Hyperlipidemia is a relatively common and asymptomatic condition in the employed population. Work site health screenings may be able to identify individuals with hyperlipidemia who do not consider themselves at risk and see physicians infrequently.
What does this article add?
Workplace screenings in an insured population were associated with a subsequent increase in physician visits and prescriptions for hyperlipidemia, underscoring the importance of screening, even among insured individuals. At 1-year follow up, significant improvements in both total cholesterol and LDL levels were observed among individuals identified as having hyperlipidemia at screening.
What are the implications for health promotion practice or research?
Work site health screenings may be able to identify individuals with hyperlipidemia who do not consider themselves at risk and see physicians infrequently.
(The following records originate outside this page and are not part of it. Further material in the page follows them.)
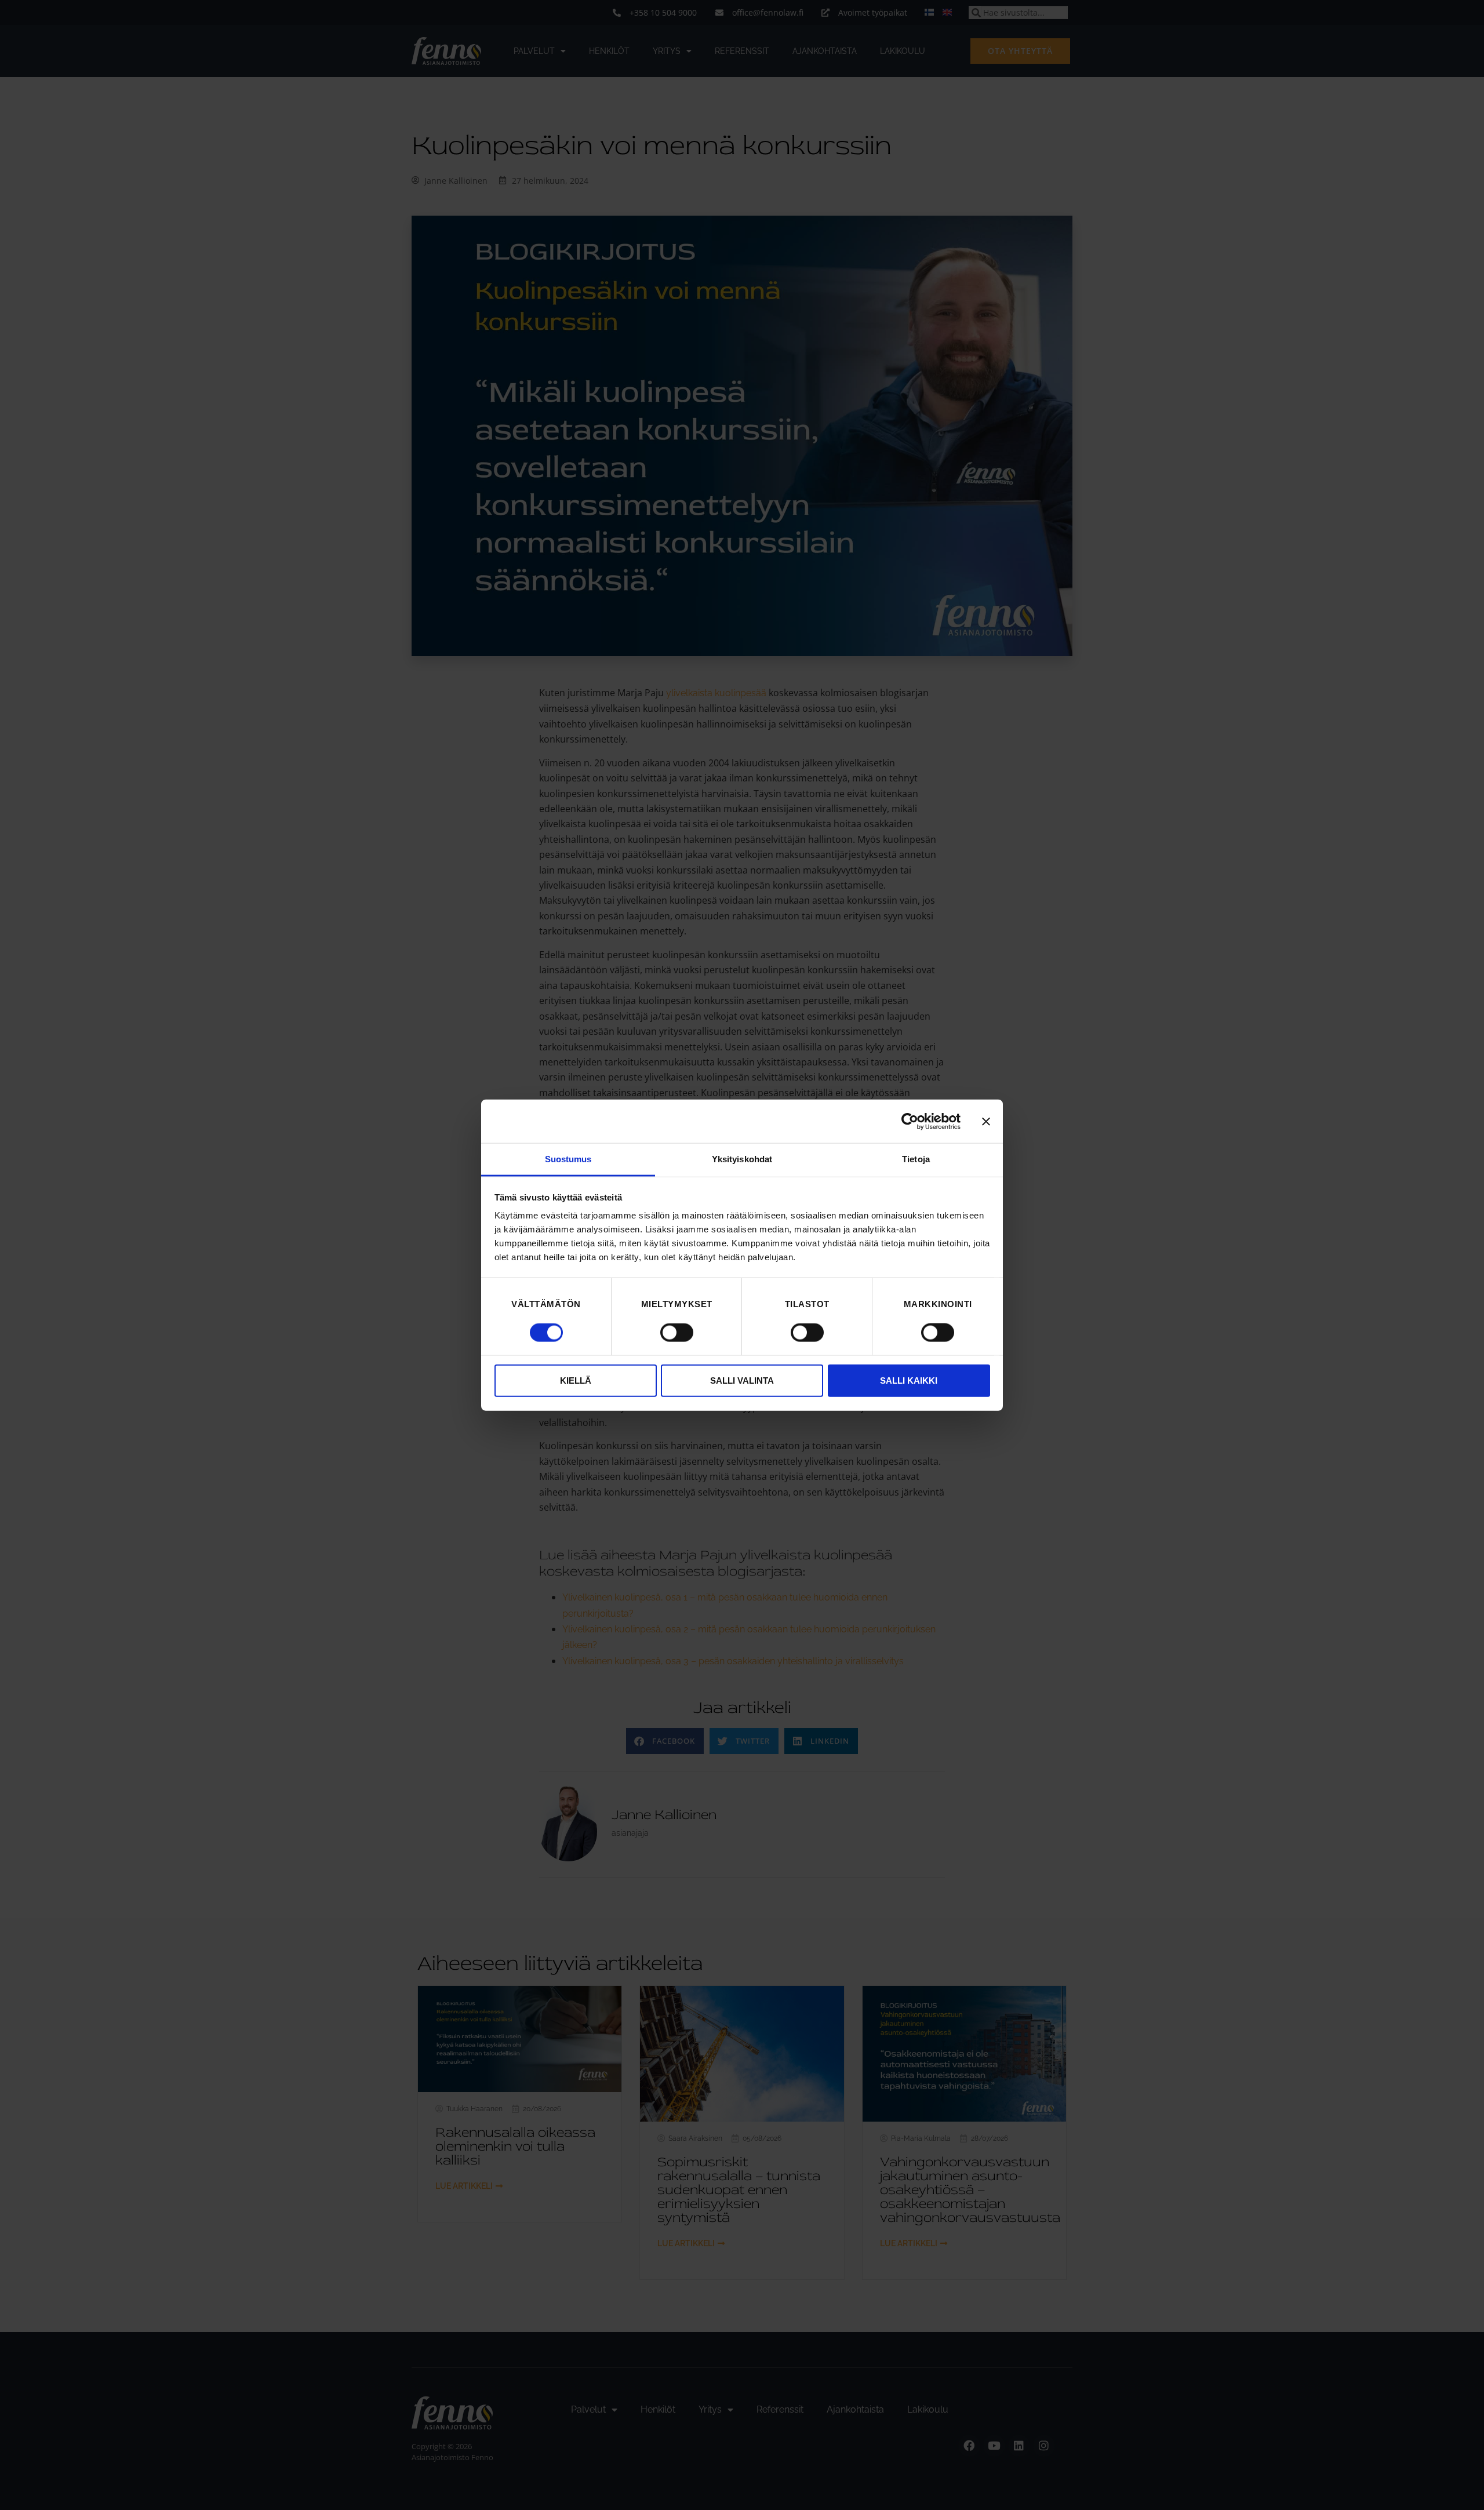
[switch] (676, 1332)
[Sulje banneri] (986, 1121)
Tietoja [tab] (916, 1159)
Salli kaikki (908, 1380)
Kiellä (575, 1380)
Workplace screening can provide a convenient option to identify asymptomatic risk factors among populations less likely seen through physician office visits.
Footnotes
Declaration of Conflicting Interests
The author(s) declared the following potential conflicts of interest with respect to the research, authorship, and/or publication of this article: One author of this study (AKK) is affiliated with Health Advocate and 2 authors (VB, IY) are affiliated with West. These corporate affiliations did not affect the academic integrity of the study or the submission of this report in any manner.
Funding
The author(s) received no financial support for the research, authorship, and/or publication of this article.